▶ **FRAGMENTO PROPORCIONADO**

====

El pilar de la obra. «Te dí una chaqueta en noviembre. No puedo darte otra dos meses después». Con guantes de goma y delantal en ristre, una voluntaria lee en el ordenador la ficha de este hombre que aparenta unos ochenta años. «Tiene cincuenta y cuatro», dice el padre Maurizio. La pobreza deja una huella profunda. «¿Es la primera vez que te duchas aquí?», pregunta otro. Asiente con la cabeza. «Te doy una toalla. Luego me la devuelves. También te puedo dar camiseta, ropa interior y calcetines limpios». Están nuevos. «Puedes venir cada quince días. Para afeitarte y lavarte los pies puedes venir todos los días». Las ocho duchas de vía Kramer se han abierto veintidós mil quinientas veces. Nueve mil doscientos cambios de ropa. Treinta y tres mil doscientas fichas abiertas, entre renovaciones y nuevos inscritos.

====

▶ **MATERIAL EXTRAÍDO**

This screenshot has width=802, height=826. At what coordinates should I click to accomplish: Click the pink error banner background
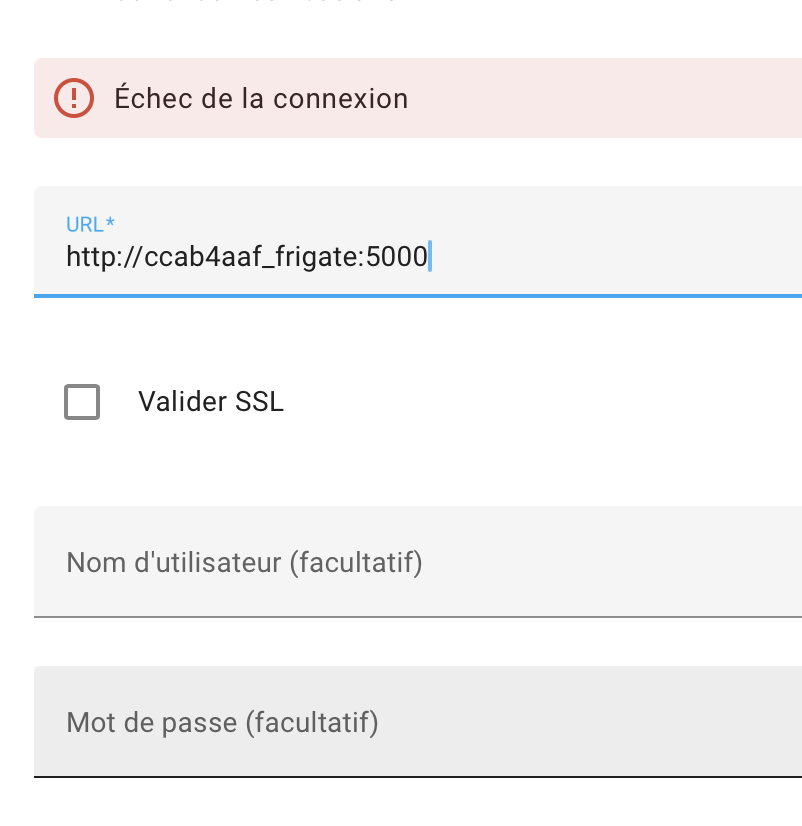click(x=600, y=98)
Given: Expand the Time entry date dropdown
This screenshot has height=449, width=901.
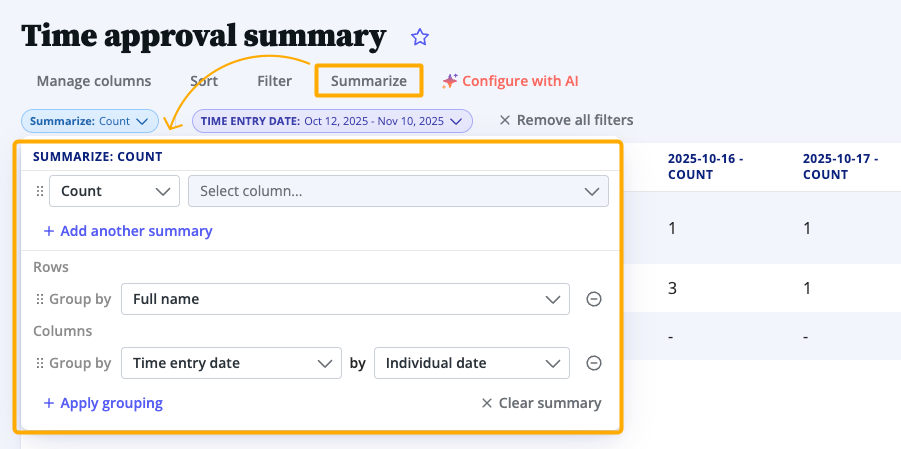Looking at the screenshot, I should point(231,363).
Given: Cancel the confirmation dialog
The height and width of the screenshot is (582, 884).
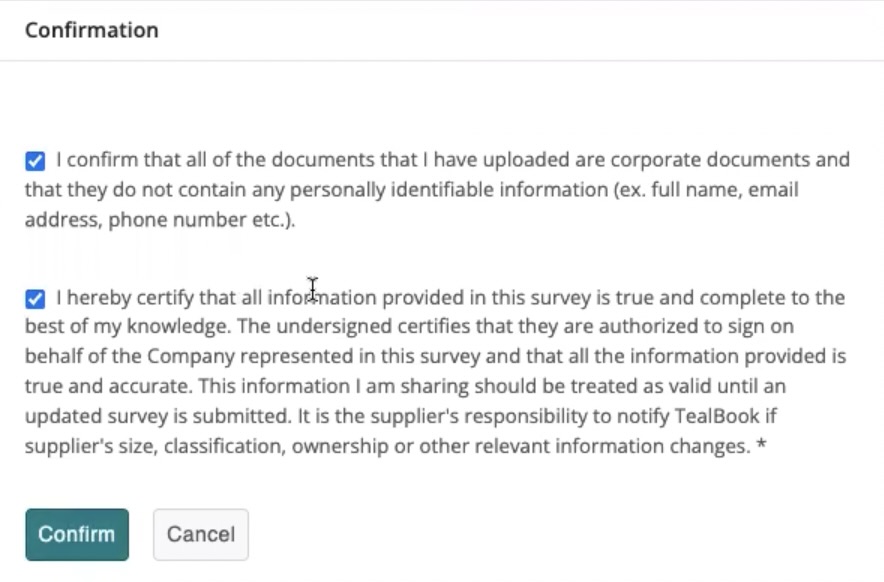Looking at the screenshot, I should click(200, 534).
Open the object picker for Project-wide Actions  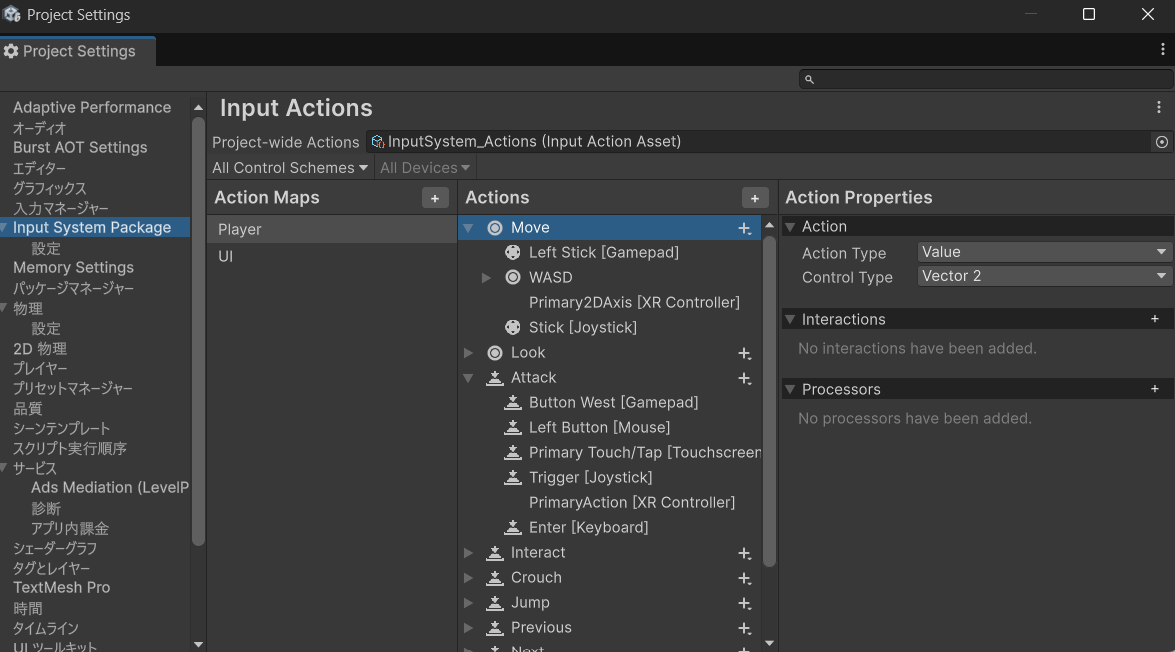click(1159, 142)

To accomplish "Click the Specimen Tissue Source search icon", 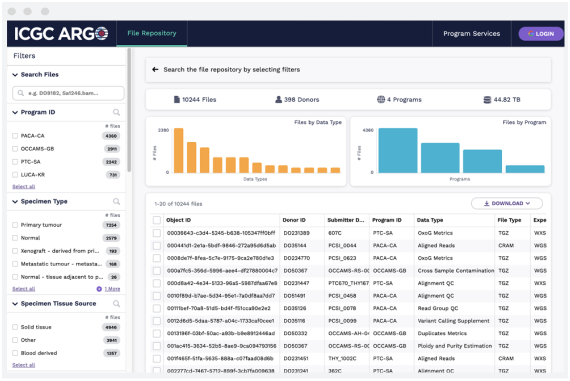I will tap(116, 304).
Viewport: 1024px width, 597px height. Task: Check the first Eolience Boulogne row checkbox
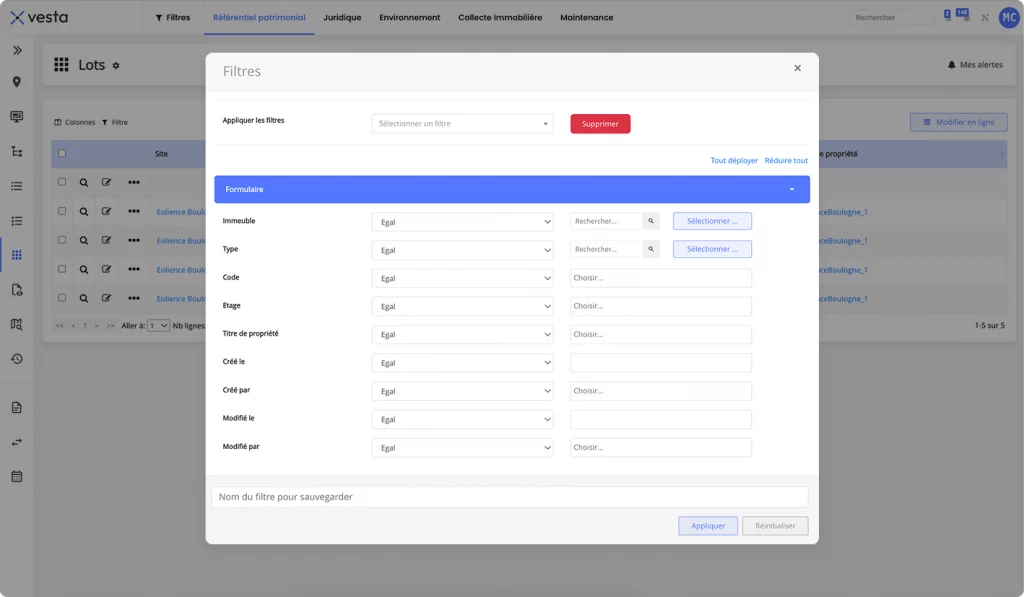[x=62, y=212]
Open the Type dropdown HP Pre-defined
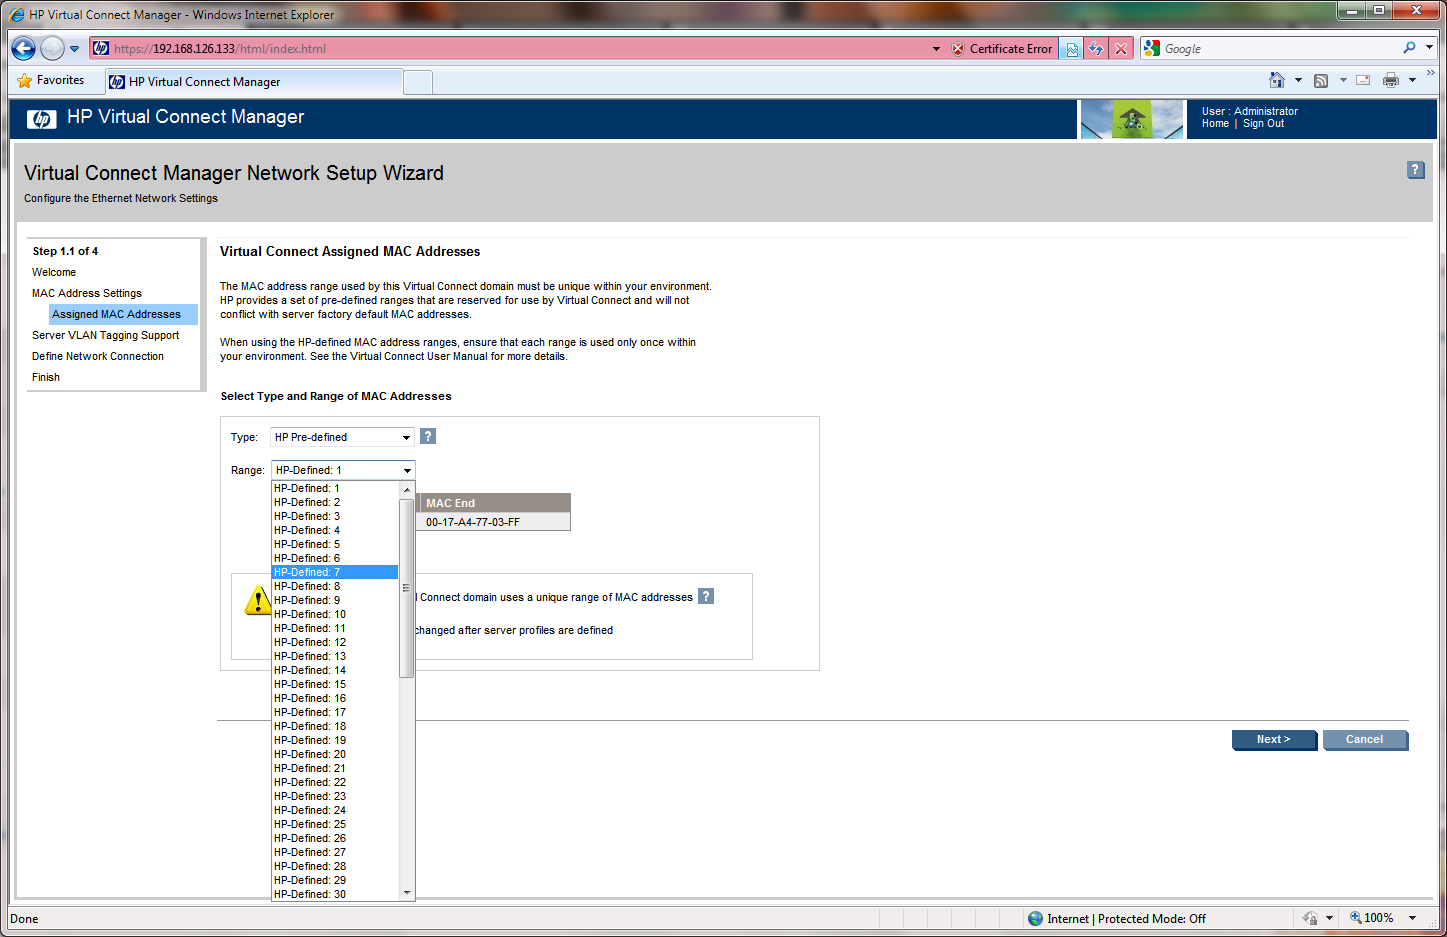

====

▶ **USANDO LA INFORMACIÓN**
[A] ¿Cuántas duchas hay en vía Kramer según el fragmento?
[B] Repite del fragmento el pasaje que empieza en "El pilar de" y acaba en "y nuevos inscritos.".
[C] Indica si cada afirmación concuerda con el fragmento:
(i) El hombre cuya ficha lee la voluntaria tiene cincuenta y cuatro años.
(ii) Quien se ducha allí puede volver a ducharse todos los días.
(iii) Las duchas de vía Kramer se han abierto veintidós mil quinientas veces.

▶ **RESPUESTAS DADAS**
[A] Ocho.

[B]
El pilar de la obra. «Te dí una chaqueta en noviembre. No puedo darte otra dos meses después». Con guantes de goma y delantal en ristre, una voluntaria lee en el ordenador la ficha de este hombre que aparenta unos ochenta años. «Tiene cincuenta y cuatro», dice el padre Maurizio. La pobreza deja una huella profunda. «¿Es la primera vez que te duchas aquí?», pregunta otro. Asiente con la cabeza. «Te doy una toalla. Luego me la devuelves. También te puedo dar camiseta, ropa interior y calcetines limpios». Están nuevos. «Puedes venir cada quince días. Para afeitarte y lavarte los pies puedes venir todos los días». Las ocho duchas de vía Kramer se han abierto veintidós mil quinientas veces. Nueve mil doscientos cambios de ropa. Treinta y tres mil doscientas fichas abiertas, entre renovaciones y nuevos inscritos.

[C]
(i) Sí: «Tiene cincuenta y cuatro».
(ii) No: «Puedes venir cada quince días».
(iii) Sí: «Las ocho duchas de vía Kramer se han abierto veintidós mil quinientas veces».